[Collected data entries]
===

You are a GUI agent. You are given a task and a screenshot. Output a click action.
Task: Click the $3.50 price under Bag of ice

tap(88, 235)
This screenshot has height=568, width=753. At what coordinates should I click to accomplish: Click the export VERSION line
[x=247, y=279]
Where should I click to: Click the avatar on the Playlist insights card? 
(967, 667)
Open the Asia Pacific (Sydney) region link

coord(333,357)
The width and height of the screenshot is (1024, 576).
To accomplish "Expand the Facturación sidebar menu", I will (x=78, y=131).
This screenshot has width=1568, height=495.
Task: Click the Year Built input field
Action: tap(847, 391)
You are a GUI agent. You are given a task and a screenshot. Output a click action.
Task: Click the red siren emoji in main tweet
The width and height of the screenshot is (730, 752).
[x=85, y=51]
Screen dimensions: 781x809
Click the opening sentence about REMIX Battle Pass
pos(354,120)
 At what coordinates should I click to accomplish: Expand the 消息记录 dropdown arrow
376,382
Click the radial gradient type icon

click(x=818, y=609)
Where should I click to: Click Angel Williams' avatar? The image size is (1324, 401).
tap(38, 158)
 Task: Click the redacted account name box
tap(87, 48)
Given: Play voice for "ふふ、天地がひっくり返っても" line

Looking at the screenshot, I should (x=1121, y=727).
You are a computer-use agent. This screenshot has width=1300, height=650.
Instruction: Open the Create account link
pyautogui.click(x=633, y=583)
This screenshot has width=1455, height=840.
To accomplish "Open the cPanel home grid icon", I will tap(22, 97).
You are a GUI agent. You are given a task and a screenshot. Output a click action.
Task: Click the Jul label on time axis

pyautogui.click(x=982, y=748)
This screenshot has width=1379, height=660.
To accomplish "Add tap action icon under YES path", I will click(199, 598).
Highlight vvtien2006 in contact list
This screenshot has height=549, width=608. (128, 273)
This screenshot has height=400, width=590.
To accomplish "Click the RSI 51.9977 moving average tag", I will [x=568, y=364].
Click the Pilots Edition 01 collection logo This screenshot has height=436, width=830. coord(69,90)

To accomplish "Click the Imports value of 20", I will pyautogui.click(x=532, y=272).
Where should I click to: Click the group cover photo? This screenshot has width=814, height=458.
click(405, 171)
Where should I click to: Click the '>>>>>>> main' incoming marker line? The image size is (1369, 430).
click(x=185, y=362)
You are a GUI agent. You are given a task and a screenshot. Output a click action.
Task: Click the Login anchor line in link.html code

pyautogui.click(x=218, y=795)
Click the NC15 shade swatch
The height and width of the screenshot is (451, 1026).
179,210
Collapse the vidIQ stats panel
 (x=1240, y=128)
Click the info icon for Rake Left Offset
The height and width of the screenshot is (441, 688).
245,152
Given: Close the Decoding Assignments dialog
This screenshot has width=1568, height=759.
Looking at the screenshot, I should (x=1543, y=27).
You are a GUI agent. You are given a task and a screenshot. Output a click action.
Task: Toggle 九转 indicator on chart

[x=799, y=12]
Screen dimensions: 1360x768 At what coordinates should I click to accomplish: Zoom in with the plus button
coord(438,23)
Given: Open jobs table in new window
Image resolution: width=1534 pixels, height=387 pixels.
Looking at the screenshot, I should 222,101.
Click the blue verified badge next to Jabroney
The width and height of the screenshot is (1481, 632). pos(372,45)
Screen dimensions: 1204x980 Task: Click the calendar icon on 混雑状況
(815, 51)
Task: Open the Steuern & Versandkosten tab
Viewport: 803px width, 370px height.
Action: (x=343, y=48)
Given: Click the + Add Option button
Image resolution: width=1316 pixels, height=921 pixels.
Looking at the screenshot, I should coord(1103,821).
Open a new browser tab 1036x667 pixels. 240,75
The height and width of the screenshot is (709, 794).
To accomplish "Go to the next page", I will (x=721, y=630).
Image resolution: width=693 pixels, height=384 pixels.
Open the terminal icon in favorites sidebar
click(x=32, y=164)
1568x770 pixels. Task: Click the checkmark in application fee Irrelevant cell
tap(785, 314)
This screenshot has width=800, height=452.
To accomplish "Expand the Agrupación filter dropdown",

===

Exercise -
Give back every entry exactly, with nothing left out.

Exercise answer -
You are a GUI agent. You are given a task and a screenshot. Output a click action.
Task: Click the $3.50 price under Bag of ice

tap(88, 235)
This screenshot has height=568, width=753. At what coordinates should I click to accomplish: Click the export VERSION line
[x=247, y=279]
Where should I click to: Click the avatar on the Playlist insights card? 
(967, 667)
Open the Asia Pacific (Sydney) region link

coord(333,357)
The width and height of the screenshot is (1024, 576).
To accomplish "Expand the Facturación sidebar menu", I will (x=78, y=131).
This screenshot has width=1568, height=495.
Task: Click the Year Built input field
Action: tap(847, 391)
You are a GUI agent. You are given a task and a screenshot. Output a click action.
Task: Click the red siren emoji in main tweet
The width and height of the screenshot is (730, 752).
[x=85, y=51]
Screen dimensions: 781x809
Click the opening sentence about REMIX Battle Pass
pos(354,120)
 At what coordinates should I click to accomplish: Expand the 消息记录 dropdown arrow
376,382
Click the radial gradient type icon

click(x=818, y=609)
Where should I click to: Click Angel Williams' avatar? The image size is (1324, 401).
tap(38, 158)
 Task: Click the redacted account name box
tap(87, 48)
Given: Play voice for "ふふ、天地がひっくり返っても" line

Looking at the screenshot, I should (x=1121, y=727).
You are a computer-use agent. This screenshot has width=1300, height=650.
Instruction: Open the Create account link
pyautogui.click(x=633, y=583)
This screenshot has width=1455, height=840.
To accomplish "Open the cPanel home grid icon", I will tap(22, 97).
You are a GUI agent. You are given a task and a screenshot. Output a click action.
Task: Click the Jul label on time axis

pyautogui.click(x=982, y=748)
This screenshot has width=1379, height=660.
To accomplish "Add tap action icon under YES path", I will click(199, 598).
Highlight vvtien2006 in contact list
This screenshot has height=549, width=608. (128, 273)
This screenshot has height=400, width=590.
To accomplish "Click the RSI 51.9977 moving average tag", I will [x=568, y=364].
Click the Pilots Edition 01 collection logo This screenshot has height=436, width=830. coord(69,90)

To accomplish "Click the Imports value of 20", I will pyautogui.click(x=532, y=272).
Where should I click to: Click the group cover photo? This screenshot has width=814, height=458.
click(405, 171)
Where should I click to: Click the '>>>>>>> main' incoming marker line? The image size is (1369, 430).
click(x=185, y=362)
You are a GUI agent. You are given a task and a screenshot. Output a click action.
Task: Click the Login anchor line in link.html code

pyautogui.click(x=218, y=795)
Click the NC15 shade swatch
The height and width of the screenshot is (451, 1026).
179,210
Collapse the vidIQ stats panel
 (x=1240, y=128)
Click the info icon for Rake Left Offset
The height and width of the screenshot is (441, 688).
245,152
Given: Close the Decoding Assignments dialog
This screenshot has width=1568, height=759.
Looking at the screenshot, I should (x=1543, y=27).
You are a GUI agent. You are given a task and a screenshot. Output a click action.
Task: Toggle 九转 indicator on chart

[x=799, y=12]
Screen dimensions: 1360x768 At what coordinates should I click to accomplish: Zoom in with the plus button
coord(438,23)
Given: Open jobs table in new window
Image resolution: width=1534 pixels, height=387 pixels.
Looking at the screenshot, I should 222,101.
Click the blue verified badge next to Jabroney
The width and height of the screenshot is (1481, 632). pos(372,45)
Screen dimensions: 1204x980 Task: Click the calendar icon on 混雑状況
(815, 51)
Task: Open the Steuern & Versandkosten tab
Viewport: 803px width, 370px height.
Action: (x=343, y=48)
Given: Click the + Add Option button
Image resolution: width=1316 pixels, height=921 pixels.
Looking at the screenshot, I should coord(1103,821).
Open a new browser tab 1036x667 pixels. 240,75
The height and width of the screenshot is (709, 794).
To accomplish "Go to the next page", I will (x=721, y=630).
Image resolution: width=693 pixels, height=384 pixels.
Open the terminal icon in favorites sidebar
click(x=32, y=164)
1568x770 pixels. Task: Click the checkmark in application fee Irrelevant cell
tap(785, 314)
This screenshot has width=800, height=452.
To accomplish "Expand the Agrupación filter dropdown",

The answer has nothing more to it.